| Input data |
>>>

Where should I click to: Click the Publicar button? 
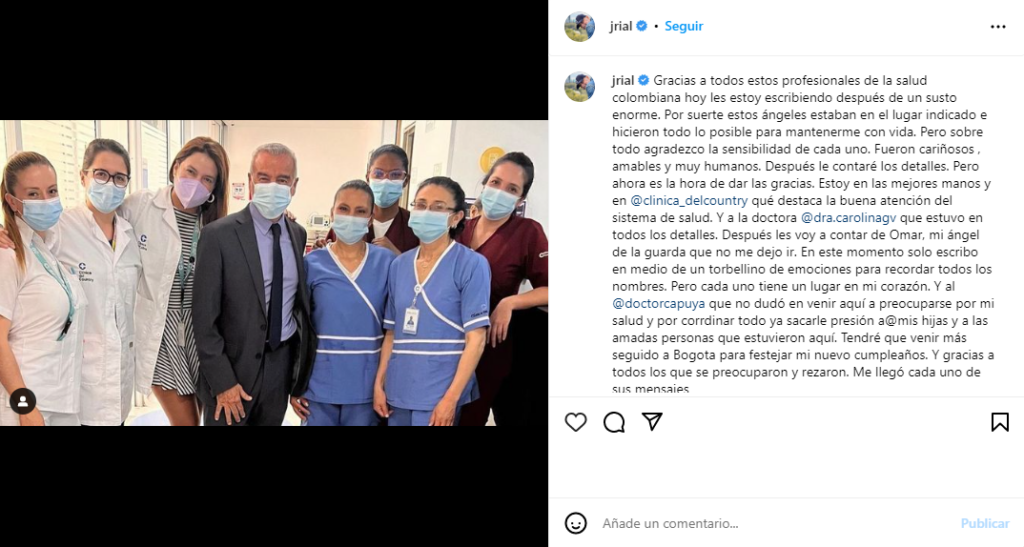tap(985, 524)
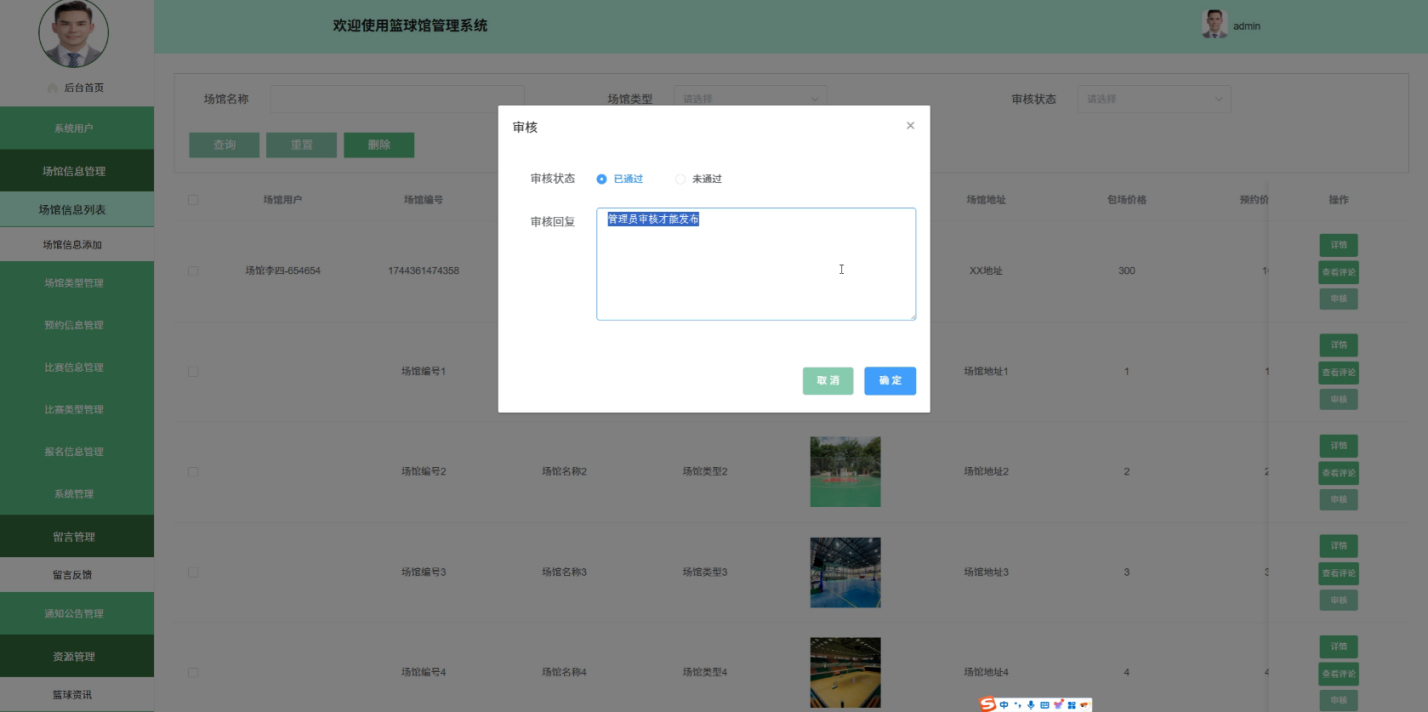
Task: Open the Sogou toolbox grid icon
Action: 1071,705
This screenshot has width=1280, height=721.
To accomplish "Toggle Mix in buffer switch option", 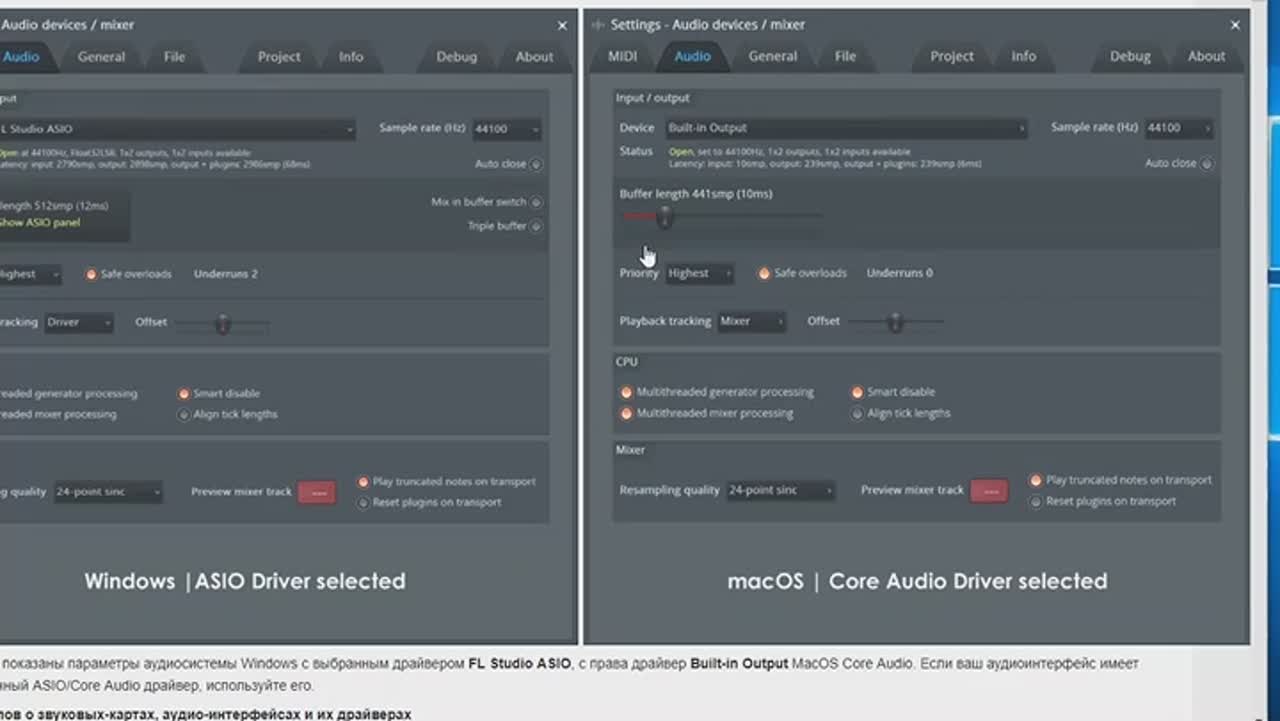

<<<
>>>

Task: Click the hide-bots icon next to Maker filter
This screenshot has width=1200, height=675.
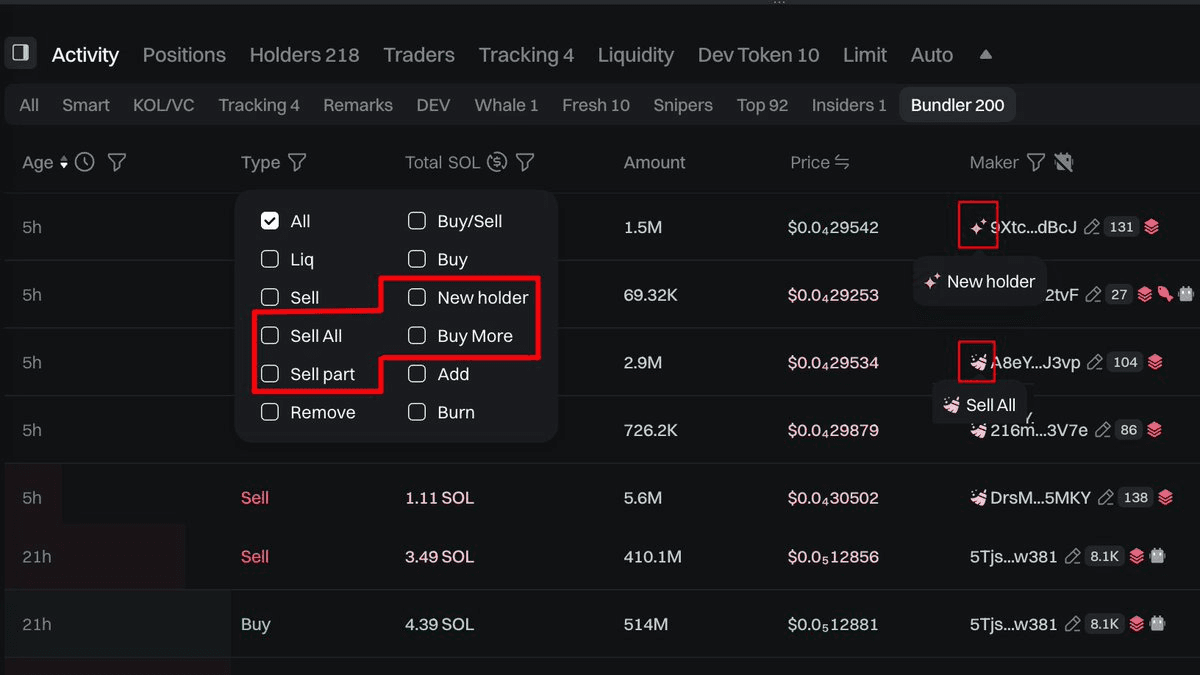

<<<

| What this task involves |
Within the listing above, find the line containing "Where should I" and the line containing "Mix in buffer". Transcribe them and everything between them exactly, leaving out the pictures.

| Exercise output |
Where should I click to: Click the Publicar button? 
tap(985, 524)
Task: Open the Sogou toolbox grid icon
Action: 1071,705
This screenshot has width=1280, height=721.
To accomplish "Toggle Mix in buffer switch option", 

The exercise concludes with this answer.